I am drawn to the droning title track, “The Beggar.” It has all the tasty morsels I want from a Swans composition. Building musically and lyrically, the song is Psalms if Psalms were about the Book of Revelations, and the end of days were about how much suffering one will endure for the love of another. Unrequited, or just horny? It’s raw. It’s poetic. Eight minutes into the 10:15 runtime there is a pained scream as the music builds in an almost Velvet Underground at their drone-iest way and fills space. Is it release? I like this section of the lyrics, “My eyes eroded by derision, they know the purpose of the wind. In every soul there is a craven, supplicating begging shit. But my abjection leads to freedom. My seed is growing and will live,” as it seems like a child has been conceived because of the pain endured. Is that “seed” an actual child, or an idea? A concept of self.

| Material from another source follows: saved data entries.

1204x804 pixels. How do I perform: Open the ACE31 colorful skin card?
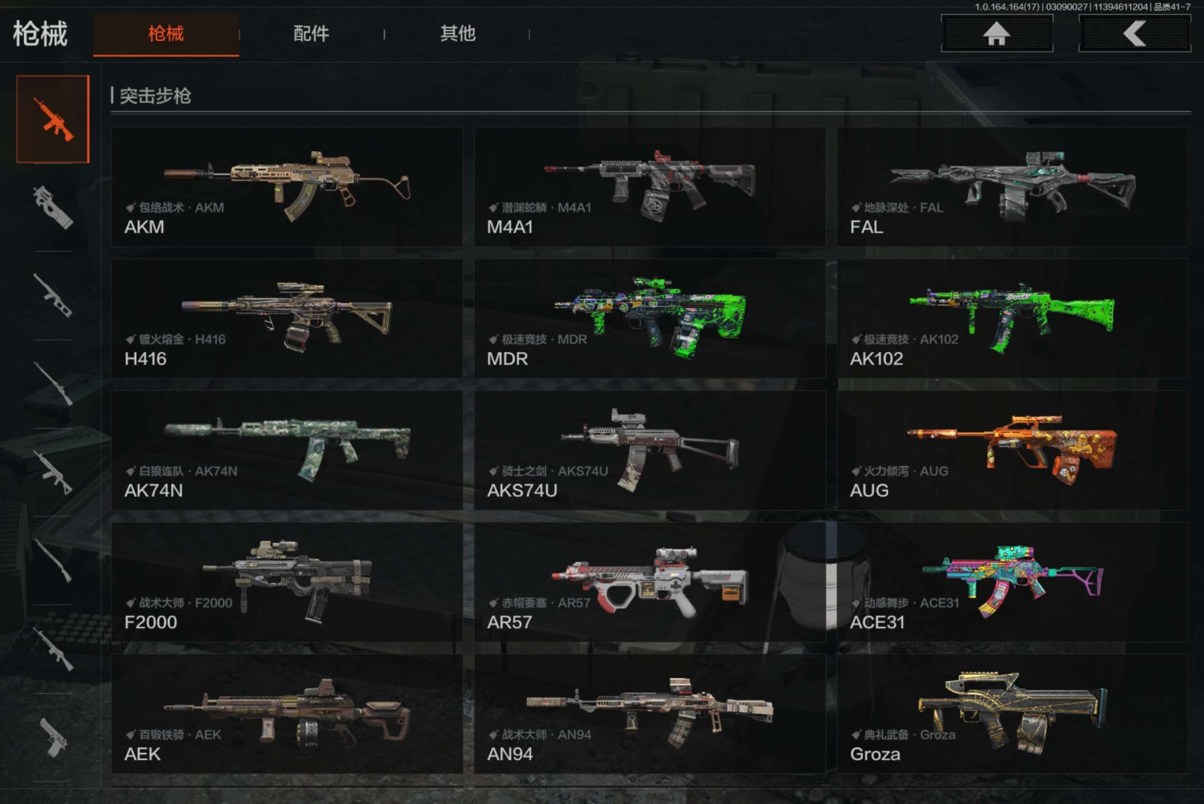[1013, 582]
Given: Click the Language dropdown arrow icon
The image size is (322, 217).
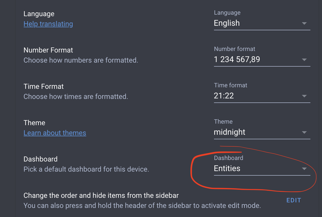Looking at the screenshot, I should click(304, 23).
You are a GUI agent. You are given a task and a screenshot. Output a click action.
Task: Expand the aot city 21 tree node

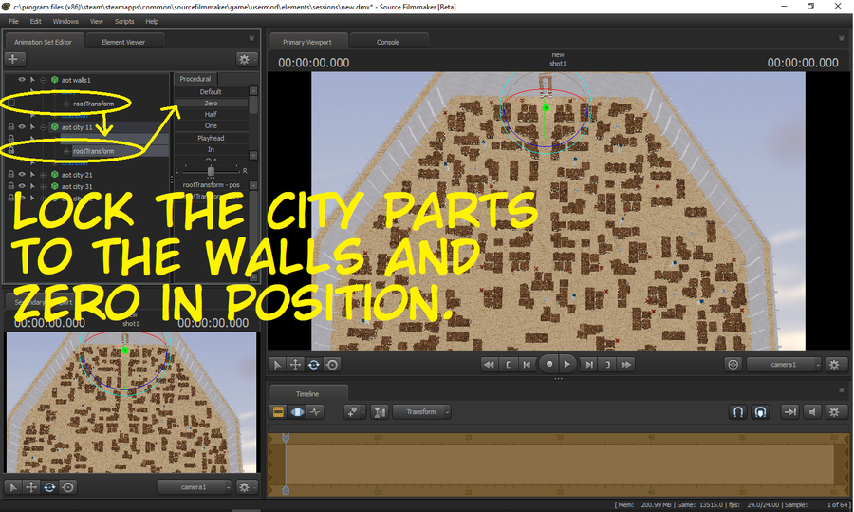tap(44, 175)
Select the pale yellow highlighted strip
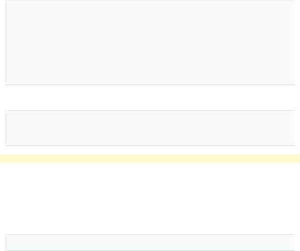The image size is (300, 251). [x=150, y=159]
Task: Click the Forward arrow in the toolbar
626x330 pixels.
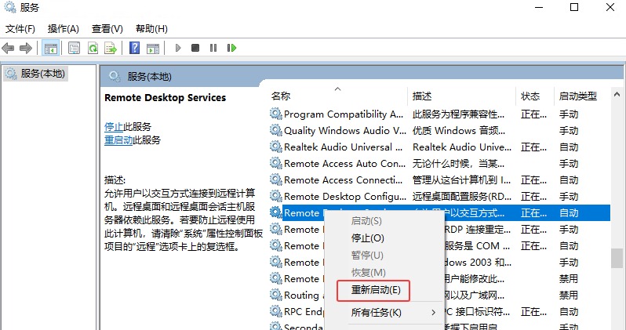Action: [x=25, y=48]
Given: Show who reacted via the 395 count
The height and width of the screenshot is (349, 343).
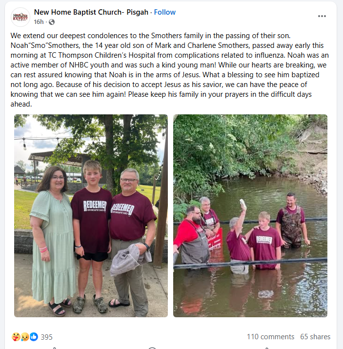Looking at the screenshot, I should [47, 337].
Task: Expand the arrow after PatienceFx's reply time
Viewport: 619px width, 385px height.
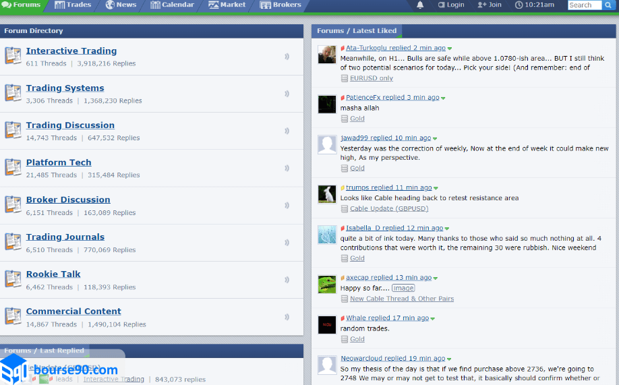Action: [x=444, y=98]
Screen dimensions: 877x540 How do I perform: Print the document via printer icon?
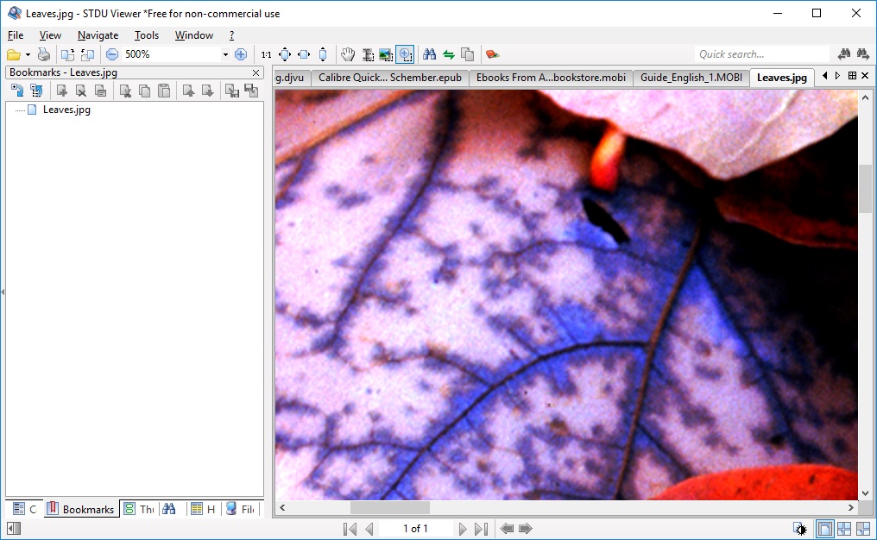click(44, 53)
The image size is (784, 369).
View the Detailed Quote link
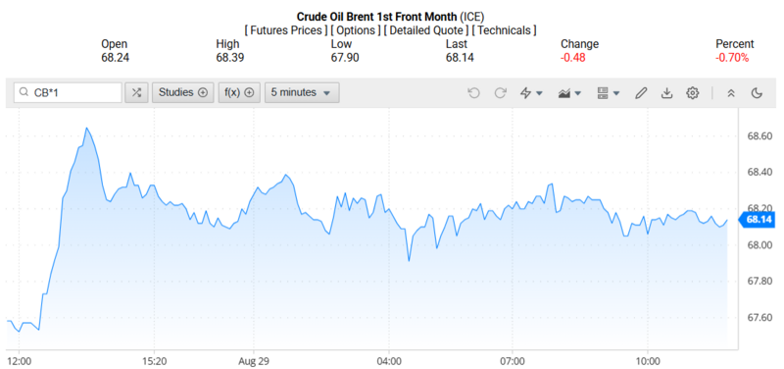click(x=426, y=30)
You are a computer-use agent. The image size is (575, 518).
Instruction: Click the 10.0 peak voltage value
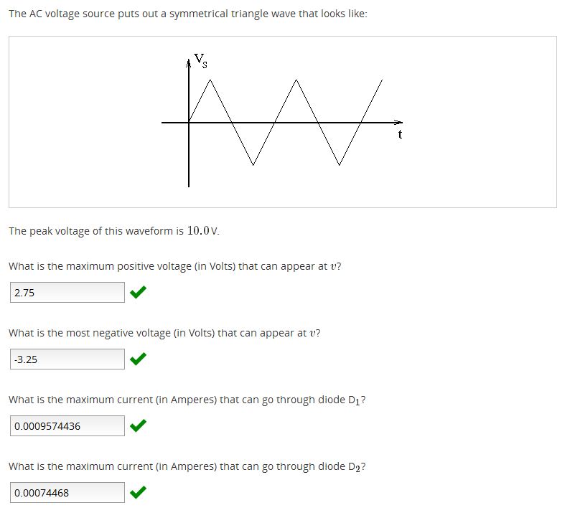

Swans are an institution. Important and difficult to penetrate, but like most literature, deeper meanings and connections can be made. It’s acceptable if you don’t enjoy The Beggar, like many people don’t enjoy Dostoevsky’s Notes From Underground. That doesn’t diminish the art. I haven’t been able to digest the almost two-hour album in a single sitting, but I do keep going back to it. I like the poetry.
Swans are currently on a massive world tour that comes Stateside in September. Remaining concert dates can be found at Young God Records.